Deux vocations, une seule sensibilité
Née d’un père français et d’une mère japonaise, Yoko Lévy-Kobayashi a grandi entre Strasbourg et Tokyo. C’est là, dans cette double culture, que se sont enracinées ses deux passions.
« Quand j’étais petite, raconte-t-elle, je découvrais au Japon des odeurs tellement différentes de celles que je connaissais en France. »
Ces souvenirs olfactifs, l’encens des temples, le parfum du bois mouillé, les fleurs des jardins japonais, ont forgé sa mémoire sensorielle autant que les premières gammes de violon apprises à dix ans.
La musique, d’abord, s’impose naturellement. Elle entre au Conservatoire de Paris, remporte plusieurs concours internationaux, puis rejoint l’Orchestre national d’Île-de-France où elle est aujourd’hui premier violon.
Mais la passion du parfum, longtemps silencieuse, ne la quitte jamais. « Je me suis toujours dit qu’un jour, je reviendrais vers cette autre forme d’expression. » Ce moment viendra plus tard, lorsque ses enfants, devenus adolescents, lui laisseront enfin le temps d’explorer une autre voie.

Quand les émotions se traduisent en senteurs
J’ai réussi à exprimer une émotion olfactive aussi profondément que je le ferais avec une partition
C’est un souvenir précis qui a tout déclenché : l’odeur de la maison de sa grand-mère au Japon.
« C’était un rêve : retrouver cette odeur si lointaine, si précieuse », confie-t-elle. Pour son examen de parfumerie, Yoko crée justement ce parfum-là — une essence chargée d’émotion et de mémoire. Elle y associe un morceau de musique qu’elle interprète au violon.

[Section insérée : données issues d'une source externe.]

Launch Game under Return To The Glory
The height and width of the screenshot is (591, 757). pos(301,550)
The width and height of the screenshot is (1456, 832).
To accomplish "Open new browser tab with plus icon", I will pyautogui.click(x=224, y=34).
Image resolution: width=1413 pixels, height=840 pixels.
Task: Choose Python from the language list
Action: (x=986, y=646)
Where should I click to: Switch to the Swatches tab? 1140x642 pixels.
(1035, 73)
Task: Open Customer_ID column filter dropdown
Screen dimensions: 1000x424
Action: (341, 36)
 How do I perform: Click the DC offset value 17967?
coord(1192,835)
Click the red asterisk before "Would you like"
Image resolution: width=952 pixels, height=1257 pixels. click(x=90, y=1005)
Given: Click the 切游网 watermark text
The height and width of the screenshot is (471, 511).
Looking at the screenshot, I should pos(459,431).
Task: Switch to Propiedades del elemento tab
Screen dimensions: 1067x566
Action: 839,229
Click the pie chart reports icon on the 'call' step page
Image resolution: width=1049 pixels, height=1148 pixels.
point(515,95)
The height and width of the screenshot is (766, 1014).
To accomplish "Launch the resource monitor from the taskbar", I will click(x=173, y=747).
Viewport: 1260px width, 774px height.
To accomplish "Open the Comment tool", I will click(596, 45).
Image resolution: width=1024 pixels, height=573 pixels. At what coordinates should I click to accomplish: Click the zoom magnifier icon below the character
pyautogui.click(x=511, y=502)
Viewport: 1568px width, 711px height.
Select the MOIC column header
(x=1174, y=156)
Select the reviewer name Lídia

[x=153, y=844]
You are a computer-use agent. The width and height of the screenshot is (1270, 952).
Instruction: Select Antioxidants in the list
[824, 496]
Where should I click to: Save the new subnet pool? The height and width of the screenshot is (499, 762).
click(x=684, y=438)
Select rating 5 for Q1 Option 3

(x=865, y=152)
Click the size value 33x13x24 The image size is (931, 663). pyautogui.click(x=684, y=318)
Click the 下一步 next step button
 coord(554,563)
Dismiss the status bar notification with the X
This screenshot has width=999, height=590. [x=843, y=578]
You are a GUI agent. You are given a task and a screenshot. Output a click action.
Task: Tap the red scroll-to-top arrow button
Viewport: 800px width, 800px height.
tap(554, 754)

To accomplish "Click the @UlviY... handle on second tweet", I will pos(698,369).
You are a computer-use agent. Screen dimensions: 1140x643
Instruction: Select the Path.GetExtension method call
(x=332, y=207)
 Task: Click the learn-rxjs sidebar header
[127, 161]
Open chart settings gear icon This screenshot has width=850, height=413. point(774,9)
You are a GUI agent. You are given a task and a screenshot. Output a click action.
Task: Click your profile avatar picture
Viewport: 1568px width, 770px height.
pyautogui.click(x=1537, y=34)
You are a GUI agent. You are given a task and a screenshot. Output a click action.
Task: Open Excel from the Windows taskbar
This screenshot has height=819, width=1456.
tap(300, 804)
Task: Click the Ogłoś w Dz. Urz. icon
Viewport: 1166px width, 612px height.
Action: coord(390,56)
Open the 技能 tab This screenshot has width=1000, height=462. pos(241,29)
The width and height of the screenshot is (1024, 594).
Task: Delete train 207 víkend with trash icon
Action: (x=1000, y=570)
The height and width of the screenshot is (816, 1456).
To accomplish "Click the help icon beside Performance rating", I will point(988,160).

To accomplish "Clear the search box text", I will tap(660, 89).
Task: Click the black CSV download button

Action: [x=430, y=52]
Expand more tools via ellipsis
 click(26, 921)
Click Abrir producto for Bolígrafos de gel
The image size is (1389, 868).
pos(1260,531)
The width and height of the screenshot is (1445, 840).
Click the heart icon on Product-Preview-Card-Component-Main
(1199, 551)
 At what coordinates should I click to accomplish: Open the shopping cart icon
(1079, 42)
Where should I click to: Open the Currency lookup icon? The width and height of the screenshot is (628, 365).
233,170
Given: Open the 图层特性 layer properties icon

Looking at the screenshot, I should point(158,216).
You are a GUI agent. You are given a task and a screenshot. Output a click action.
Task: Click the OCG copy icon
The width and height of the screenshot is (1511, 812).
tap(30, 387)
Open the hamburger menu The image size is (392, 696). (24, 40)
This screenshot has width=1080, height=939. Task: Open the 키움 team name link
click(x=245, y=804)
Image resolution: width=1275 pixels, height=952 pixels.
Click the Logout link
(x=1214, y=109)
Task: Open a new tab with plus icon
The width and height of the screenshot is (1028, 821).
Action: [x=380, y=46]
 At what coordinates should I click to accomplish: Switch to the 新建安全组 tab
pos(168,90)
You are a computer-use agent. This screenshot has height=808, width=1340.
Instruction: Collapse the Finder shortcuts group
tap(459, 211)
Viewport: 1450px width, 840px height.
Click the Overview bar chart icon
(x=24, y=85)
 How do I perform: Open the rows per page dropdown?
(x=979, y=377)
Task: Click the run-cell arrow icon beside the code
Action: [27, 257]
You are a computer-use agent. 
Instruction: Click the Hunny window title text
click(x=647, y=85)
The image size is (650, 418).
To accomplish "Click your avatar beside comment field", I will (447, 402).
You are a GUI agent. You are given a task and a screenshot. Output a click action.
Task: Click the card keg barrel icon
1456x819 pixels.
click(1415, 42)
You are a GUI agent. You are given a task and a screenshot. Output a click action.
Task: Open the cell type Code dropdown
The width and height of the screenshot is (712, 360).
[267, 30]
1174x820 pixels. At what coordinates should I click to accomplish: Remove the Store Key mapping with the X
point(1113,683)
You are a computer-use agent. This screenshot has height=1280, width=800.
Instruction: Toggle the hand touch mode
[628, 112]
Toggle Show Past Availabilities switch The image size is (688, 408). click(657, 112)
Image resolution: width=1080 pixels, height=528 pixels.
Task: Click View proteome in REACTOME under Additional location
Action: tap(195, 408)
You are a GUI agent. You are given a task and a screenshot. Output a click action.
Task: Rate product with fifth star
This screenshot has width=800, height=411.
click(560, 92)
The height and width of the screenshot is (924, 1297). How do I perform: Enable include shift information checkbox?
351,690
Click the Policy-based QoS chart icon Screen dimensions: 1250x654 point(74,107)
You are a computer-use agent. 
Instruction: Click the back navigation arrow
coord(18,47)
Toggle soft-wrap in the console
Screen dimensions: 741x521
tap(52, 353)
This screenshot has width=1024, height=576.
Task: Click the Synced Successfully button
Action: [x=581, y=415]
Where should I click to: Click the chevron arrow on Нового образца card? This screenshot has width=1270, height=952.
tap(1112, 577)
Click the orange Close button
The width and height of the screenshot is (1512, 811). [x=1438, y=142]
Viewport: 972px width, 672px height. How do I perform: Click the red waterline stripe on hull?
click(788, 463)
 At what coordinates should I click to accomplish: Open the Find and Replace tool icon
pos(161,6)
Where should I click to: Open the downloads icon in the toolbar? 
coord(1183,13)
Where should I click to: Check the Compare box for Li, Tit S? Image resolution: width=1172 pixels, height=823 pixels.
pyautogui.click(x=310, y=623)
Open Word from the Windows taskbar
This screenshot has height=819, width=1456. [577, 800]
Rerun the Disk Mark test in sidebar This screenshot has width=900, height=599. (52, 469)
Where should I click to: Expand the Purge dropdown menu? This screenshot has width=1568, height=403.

« J’ai mis tout mon cœur dans ce parfum. J’ai réussi à exprimer une émotion olfactive aussi profondément que je le ferais avec une partition. »
Depuis, cette rencontre entre sons et senteurs est devenue le fil conducteur de son art.
De Versailles à San Francisco : une symphonie des sens
J’ai voulu raconter l’évolution du parfum à travers les siècles
À Versailles, où elle a récemment créé un programme autour des jardins du Trianon, Yoko Lévy-Kobayashi a imaginé trois parfums inspirés de Louis XIV, Louis XV et Marie-Antoinette. Chaque fragrance est liée à une époque et à une musique baroque correspondante.
« J’ai voulu raconter l’évolution du parfum à travers les siècles, explique-t-elle. Sous Louis XIV, il servait à masquer les odeurs ; sous Louis XV, la science découvre le lien entre propreté et santé ; sous Marie-Antoinette, il devient un plaisir, une émotion. »
Ainsi, la fleur d’oranger évoque le Roi Soleil, sa douceur apaisante et ses vertus calmantes qu’il appréciait lorsqu’il souffrait de migraines. Les notes de lavande et d’aromates accompagnent les pastorales de Louis XV, tandis que les senteurs fleuries et poudrées rendent hommage à la délicatesse de Marie-Antoinette.
Dans ses concerts, Yoko ne se contente pas de jouer : elle fait distribuer au public des touches parfumées, pour que l’expérience soit totale.
« L’idée, c’est que les spectateurs sentent le parfum au moment même où ils entendent la musique. C’est une émotion simultanée, pure. »
L’émotion, fil d’or de son art
C’est comme si Versailles rencontrait la Californie.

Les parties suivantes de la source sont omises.